===== TEXT =====
MPG nicht rechtzeitig vorgelegt

So hat das VG Neustadt in einem Eilver­fahren entschieden, dass einem Fahrrad­fahrer aus dem Rhein-Pfalz-Kreis, der mit einer Blutal­ko­hol­kon­zen­tration (BAK) von 1,73 Promille unterwegs war, die Fahrerlaubnis entzogen sowie das Fahrrad­fahren verboten werden kann. Ihm wurde auch zum Verhängnis, dass er das geforderte medizinisch-psycho­lo­gische Gutachten (MPG – früher MPU) nicht fristgerecht vorgelegt hat, erklärt die Arbeits­ge­mein­schaft Verkehrsrecht des Deutschen Anwalt­vereins (DAV). 

Betrunken auf dem Rad

Ein Radfahrer geriet im Juli 2013 nach dem Besuch eines Festes im Nachbarort gegen 23:30 Uhr mit seinem unbeleuchteten Fahrrad in eine polizeiliche Verkehrs­kon­trolle. Die anschließende Blutal­ko­hol­un­ter­suchung ergab einen Wert von 1,73 Promille.
===== EXTRAHIERTE DATEN =====
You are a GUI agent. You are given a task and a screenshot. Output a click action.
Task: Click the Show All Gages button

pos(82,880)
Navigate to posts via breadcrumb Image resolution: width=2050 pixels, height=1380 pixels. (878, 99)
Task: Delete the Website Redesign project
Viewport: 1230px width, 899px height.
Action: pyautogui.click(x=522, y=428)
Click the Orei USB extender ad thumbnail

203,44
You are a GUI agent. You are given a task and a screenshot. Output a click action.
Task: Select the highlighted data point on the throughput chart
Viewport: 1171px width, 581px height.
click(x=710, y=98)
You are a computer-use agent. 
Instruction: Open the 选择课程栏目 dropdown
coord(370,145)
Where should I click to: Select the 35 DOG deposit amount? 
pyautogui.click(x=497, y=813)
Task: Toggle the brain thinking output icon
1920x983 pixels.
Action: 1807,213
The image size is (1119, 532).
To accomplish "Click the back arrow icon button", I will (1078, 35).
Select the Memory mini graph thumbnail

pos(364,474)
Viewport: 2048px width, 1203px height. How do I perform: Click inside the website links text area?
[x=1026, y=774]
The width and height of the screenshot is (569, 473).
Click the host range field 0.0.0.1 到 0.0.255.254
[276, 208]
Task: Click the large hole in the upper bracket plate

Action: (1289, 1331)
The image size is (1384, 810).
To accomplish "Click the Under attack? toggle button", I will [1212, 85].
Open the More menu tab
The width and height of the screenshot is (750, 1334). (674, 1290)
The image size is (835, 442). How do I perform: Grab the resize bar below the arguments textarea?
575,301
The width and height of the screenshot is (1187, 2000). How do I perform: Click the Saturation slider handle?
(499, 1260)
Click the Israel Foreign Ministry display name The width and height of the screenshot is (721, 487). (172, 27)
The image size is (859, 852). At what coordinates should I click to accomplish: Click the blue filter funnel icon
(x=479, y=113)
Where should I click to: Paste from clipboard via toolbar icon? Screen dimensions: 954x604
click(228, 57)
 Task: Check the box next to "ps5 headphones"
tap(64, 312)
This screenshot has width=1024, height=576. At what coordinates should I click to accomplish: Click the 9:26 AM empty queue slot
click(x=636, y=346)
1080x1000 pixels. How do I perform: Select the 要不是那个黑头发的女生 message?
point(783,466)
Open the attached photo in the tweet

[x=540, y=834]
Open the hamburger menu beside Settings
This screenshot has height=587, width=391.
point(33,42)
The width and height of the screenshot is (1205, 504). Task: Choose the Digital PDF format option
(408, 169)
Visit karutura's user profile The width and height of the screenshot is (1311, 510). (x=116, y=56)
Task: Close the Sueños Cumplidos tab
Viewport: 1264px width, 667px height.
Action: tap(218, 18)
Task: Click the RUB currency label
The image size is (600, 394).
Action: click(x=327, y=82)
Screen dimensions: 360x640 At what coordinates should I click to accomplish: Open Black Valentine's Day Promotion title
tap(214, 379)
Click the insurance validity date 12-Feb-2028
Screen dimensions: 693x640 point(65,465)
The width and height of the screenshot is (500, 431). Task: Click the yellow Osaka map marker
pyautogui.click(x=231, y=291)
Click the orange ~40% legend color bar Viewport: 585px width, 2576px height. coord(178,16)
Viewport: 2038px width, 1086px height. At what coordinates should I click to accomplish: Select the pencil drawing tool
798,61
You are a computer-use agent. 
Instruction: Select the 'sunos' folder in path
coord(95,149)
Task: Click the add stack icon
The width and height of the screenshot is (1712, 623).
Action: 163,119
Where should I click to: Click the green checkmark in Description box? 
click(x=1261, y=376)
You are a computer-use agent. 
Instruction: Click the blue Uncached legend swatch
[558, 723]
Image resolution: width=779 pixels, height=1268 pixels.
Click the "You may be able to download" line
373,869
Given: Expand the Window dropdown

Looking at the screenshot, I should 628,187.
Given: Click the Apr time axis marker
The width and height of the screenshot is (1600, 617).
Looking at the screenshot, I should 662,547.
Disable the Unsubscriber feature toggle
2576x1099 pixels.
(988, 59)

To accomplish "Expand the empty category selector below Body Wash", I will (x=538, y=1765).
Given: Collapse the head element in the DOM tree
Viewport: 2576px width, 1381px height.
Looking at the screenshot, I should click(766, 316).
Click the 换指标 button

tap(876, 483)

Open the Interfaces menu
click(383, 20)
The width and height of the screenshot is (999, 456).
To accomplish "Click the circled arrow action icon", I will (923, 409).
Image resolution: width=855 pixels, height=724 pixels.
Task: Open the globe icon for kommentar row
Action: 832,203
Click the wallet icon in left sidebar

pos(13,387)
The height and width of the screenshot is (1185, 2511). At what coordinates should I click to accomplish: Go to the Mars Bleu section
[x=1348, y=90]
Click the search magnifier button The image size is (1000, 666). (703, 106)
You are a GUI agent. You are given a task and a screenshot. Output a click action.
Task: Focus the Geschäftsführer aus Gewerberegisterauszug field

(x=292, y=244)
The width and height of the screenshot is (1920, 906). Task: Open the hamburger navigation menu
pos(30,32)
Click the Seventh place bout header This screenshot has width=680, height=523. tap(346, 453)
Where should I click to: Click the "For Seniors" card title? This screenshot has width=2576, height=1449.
=====
**AUFGABENLISTE**
1) Nennen Sie anhand des Textes die Gründe, aus denen dem Radfahrer die Fahrerlaubnis entzogen und das Radfahren verboten werden kann.
2) Schreiben Sie die Einträge ab, beginnend mit dem ersten Eintrag und endend mit der Zeile, die „will (1078, 35).“ enthält, beide eingeschlossen.

**DIE LÖSUNGEN**
1) Er war mit einer Blutalkoholkonzentration von 1,73 Promille auf dem Fahrrad unterwegs. Außerdem hat er das geforderte medizinisch-psychologische Gutachten (MPG) nicht fristgerecht vorgelegt.

2)
You are a GUI agent. You are given a task and a screenshot. Output a click action.
Task: Click the Show All Gages button

pos(82,880)
Navigate to posts via breadcrumb Image resolution: width=2050 pixels, height=1380 pixels. (878, 99)
Task: Delete the Website Redesign project
Viewport: 1230px width, 899px height.
Action: pyautogui.click(x=522, y=428)
Click the Orei USB extender ad thumbnail

203,44
You are a GUI agent. You are given a task and a screenshot. Output a click action.
Task: Select the highlighted data point on the throughput chart
Viewport: 1171px width, 581px height.
click(x=710, y=98)
You are a computer-use agent. 
Instruction: Open the 选择课程栏目 dropdown
coord(370,145)
Where should I click to: Select the 35 DOG deposit amount? 
pyautogui.click(x=497, y=813)
Task: Toggle the brain thinking output icon
1920x983 pixels.
Action: 1807,213
The image size is (1119, 532).
To accomplish "Click the back arrow icon button", I will (1078, 35).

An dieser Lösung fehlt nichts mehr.